Deep learning predicts CRISPR off-target effects
Off-target effects remain a significant challenge in CRISPR-CAS9 therapeutics, as the system can tolerate sequence mismatches and structural variations at unintended genomic sites. While CRISPR-CAS9 offers remarkable potential for treating monogenic diseases through single-intervention therapies, existing computational methods for predicting these unwanted effects are typically restricted to specifically designed single-guide RNAs and show limited performance when applied to novel sequences.
The researchers developed CCLMoff by incorporating a pre-trained RNA language model from RNAcentral, enabling the framework to capture complex sequence relationships between guide RNAs and their potential target sites.

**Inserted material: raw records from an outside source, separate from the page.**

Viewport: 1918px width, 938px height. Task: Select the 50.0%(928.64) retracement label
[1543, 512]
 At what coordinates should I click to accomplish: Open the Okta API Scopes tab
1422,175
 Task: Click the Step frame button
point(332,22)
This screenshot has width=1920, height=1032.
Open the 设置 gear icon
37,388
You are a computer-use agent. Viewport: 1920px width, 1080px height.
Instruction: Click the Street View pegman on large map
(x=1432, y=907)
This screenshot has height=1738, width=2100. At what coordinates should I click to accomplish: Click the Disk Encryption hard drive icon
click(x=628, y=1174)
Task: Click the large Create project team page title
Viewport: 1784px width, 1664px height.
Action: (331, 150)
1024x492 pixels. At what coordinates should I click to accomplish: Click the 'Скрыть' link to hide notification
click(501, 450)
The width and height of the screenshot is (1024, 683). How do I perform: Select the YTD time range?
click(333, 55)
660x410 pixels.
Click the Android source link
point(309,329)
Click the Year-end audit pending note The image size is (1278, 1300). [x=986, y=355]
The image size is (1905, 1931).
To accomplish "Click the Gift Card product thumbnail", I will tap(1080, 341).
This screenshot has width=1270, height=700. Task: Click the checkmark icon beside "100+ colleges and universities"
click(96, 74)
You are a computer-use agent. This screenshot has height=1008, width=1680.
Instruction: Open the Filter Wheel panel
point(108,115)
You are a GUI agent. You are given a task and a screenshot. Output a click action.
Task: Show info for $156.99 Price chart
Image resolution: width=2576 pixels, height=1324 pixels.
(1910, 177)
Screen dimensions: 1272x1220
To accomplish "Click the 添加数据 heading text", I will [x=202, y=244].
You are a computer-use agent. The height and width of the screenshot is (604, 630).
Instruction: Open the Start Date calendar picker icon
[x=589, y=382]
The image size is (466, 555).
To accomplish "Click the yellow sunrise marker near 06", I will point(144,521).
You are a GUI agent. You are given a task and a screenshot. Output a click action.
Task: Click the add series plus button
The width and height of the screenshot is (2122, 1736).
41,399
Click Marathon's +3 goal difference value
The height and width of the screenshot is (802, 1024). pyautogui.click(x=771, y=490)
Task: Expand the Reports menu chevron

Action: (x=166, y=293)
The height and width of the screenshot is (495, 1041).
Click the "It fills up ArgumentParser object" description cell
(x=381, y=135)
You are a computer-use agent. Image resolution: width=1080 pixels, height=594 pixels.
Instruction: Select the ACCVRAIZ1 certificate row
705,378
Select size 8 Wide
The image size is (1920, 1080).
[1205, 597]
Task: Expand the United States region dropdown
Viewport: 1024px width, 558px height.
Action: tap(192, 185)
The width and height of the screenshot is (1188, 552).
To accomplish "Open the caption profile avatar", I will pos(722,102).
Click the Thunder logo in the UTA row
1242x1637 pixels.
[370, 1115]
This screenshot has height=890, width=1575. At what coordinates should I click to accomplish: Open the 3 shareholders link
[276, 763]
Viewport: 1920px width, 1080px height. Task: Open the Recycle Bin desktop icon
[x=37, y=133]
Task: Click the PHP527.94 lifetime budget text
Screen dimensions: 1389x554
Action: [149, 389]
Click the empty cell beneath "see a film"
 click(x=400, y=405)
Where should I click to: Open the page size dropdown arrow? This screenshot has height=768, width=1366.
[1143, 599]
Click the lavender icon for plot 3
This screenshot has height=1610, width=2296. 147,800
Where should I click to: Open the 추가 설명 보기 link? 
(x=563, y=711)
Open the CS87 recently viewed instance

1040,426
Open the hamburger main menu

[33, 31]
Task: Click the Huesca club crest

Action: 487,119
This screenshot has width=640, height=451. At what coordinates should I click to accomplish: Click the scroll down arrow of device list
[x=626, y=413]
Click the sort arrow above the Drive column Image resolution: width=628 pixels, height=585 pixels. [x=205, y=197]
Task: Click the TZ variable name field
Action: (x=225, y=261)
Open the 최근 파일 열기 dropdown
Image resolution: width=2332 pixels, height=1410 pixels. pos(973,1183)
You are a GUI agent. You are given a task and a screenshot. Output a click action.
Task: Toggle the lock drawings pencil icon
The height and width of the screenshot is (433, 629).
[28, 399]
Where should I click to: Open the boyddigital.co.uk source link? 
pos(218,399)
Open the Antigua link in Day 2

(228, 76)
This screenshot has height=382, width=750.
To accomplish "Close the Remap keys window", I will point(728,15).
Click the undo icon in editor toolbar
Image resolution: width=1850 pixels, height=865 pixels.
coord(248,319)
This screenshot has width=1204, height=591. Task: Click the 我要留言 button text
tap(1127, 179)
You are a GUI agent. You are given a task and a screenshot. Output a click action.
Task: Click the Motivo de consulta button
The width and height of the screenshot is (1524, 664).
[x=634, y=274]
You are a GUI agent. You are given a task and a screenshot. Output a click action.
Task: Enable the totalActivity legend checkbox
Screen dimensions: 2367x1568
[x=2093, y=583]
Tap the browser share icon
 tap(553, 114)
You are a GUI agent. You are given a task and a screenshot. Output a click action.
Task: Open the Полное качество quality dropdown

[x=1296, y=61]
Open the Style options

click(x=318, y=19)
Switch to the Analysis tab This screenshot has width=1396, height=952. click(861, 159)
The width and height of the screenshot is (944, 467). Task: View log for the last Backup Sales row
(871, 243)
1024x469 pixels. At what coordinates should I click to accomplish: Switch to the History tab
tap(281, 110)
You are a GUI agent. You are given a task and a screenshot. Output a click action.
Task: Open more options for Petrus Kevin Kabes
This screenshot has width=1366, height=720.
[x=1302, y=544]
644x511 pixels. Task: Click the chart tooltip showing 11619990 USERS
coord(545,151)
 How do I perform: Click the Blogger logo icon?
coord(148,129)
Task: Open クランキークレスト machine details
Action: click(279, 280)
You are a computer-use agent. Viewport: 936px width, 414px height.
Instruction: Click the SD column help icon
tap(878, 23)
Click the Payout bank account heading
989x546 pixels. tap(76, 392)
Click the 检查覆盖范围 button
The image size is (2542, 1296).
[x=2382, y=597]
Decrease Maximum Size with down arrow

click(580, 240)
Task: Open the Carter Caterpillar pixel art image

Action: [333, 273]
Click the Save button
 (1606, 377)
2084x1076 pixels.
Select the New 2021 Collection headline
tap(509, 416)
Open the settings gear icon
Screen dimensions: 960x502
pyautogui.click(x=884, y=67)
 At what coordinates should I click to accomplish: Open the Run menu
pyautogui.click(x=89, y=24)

Training on a comprehensive, updated dataset allowed CCLMoff to demonstrate superior generalization capabilities across multiple next-generation sequencing-based detection datasets.
The model's interpretability features confirmed the biological significance of the seed region in guide RNA targeting, validating an established understanding of CRISPR-CAS9 mechanics whilst providing enhanced analytical capabilities.
This advancement represents progress towards developing comprehensive, end-to-end guide RNA design platforms that could improve both precision and efficiency in CRISPR-CAS9 therapeutic applications.
The study was led by Dongsheng Tang at Foshan University, China, and it was published on 6 July in Communications Biology.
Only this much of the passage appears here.